Mesh-Based Ultrasound Bladder Volume Estimation for Radiotherapy Enabled By Point-Cloud Completion and Crust Triangulation

Abstract
Purpose

Accurate, frequent bladder volume monitoring is essential in pelvic radiotherapy because inter-fraction filling variability affects target coverage and organ-at-risk sparing. Yet current options are suboptimal: CBCT offers 3D anatomy but increases radiation and workload, while ultrasound bladder scanners use simplified geometric assumptions and have limited accuracy and reproducibility, especially for irregular geometries.

Methods

We propose a radiotherapy-oriented framework for bladder volume assessment. In total, 550 retrospective pelvic CT scans were used to reconstruct 3D bladder models (425/125 train/test). A deterministic multi-view sampling strategy emulating multi-angle ultrasound generated 2,975 meridian-like sections from the training set, which were converted into sparse partial point clouds. EPtrNet was then used to complete the global bladder shape, followed by Crust triangulation to obtain closed surfaces for mesh-based volume estimation. Performance was evaluated by (i) volumetric accuracy versus ground truth using MAE/MAPE, Pearson correlation, and Bland–Altman analysis with a commercial bladder scanner as comparator, and (ii) morphological consistency using the surface area of watertight reconstructions.

Results

The workflow converged stably with consistent geometric accuracy. On the independent test set, completion achieved a Chamfer Distance (L2²) of 393.85 ± 222.27 and a Hausdorff95 of 24.17 ± 7.71, enabling reliable closed-surface reconstruction and mesh-based volume computation. In the clinical validation cohort, estimated volumes closely matched ground truth (MAE 16.06 mL; MAPE 5.35%; r = 0.9907) and outperformed a commercial bladder scanner.

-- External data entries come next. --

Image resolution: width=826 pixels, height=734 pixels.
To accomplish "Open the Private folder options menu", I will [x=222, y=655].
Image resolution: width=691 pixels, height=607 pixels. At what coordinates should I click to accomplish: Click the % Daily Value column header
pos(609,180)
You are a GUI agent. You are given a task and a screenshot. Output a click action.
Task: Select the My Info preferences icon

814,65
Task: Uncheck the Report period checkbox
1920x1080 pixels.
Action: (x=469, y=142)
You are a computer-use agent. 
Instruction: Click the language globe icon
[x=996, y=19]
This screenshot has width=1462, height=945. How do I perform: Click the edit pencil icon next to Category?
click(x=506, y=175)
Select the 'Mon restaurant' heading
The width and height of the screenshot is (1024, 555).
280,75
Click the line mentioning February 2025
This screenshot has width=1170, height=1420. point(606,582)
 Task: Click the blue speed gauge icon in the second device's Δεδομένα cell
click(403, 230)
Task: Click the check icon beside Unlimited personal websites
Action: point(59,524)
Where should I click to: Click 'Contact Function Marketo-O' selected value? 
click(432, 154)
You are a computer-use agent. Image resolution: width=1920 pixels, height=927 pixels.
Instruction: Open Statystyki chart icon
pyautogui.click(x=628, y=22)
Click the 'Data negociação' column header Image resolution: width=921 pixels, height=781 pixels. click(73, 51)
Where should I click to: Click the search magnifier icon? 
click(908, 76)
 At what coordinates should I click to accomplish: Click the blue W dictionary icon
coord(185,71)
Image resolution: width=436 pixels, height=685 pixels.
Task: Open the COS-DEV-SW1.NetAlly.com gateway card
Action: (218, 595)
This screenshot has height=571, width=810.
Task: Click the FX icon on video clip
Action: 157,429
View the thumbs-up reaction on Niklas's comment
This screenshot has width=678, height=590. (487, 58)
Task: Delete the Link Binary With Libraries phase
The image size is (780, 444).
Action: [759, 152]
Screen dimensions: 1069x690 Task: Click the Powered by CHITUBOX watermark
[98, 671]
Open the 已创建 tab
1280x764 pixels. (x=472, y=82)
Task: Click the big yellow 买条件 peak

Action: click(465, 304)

Surface area deviation from CT was 5–12%, indicating robust preservation of non-convex bladder geometry relevant to radiotherapy planning.

Conclusion

This point cloud–based, CT-referenced framework enables accurate, geometry-aware bladder volume monitoring without additional ionizing radiation, offering a practical solution for high-frequency assessment and adaptive decision-making in pelvic radiotherapy.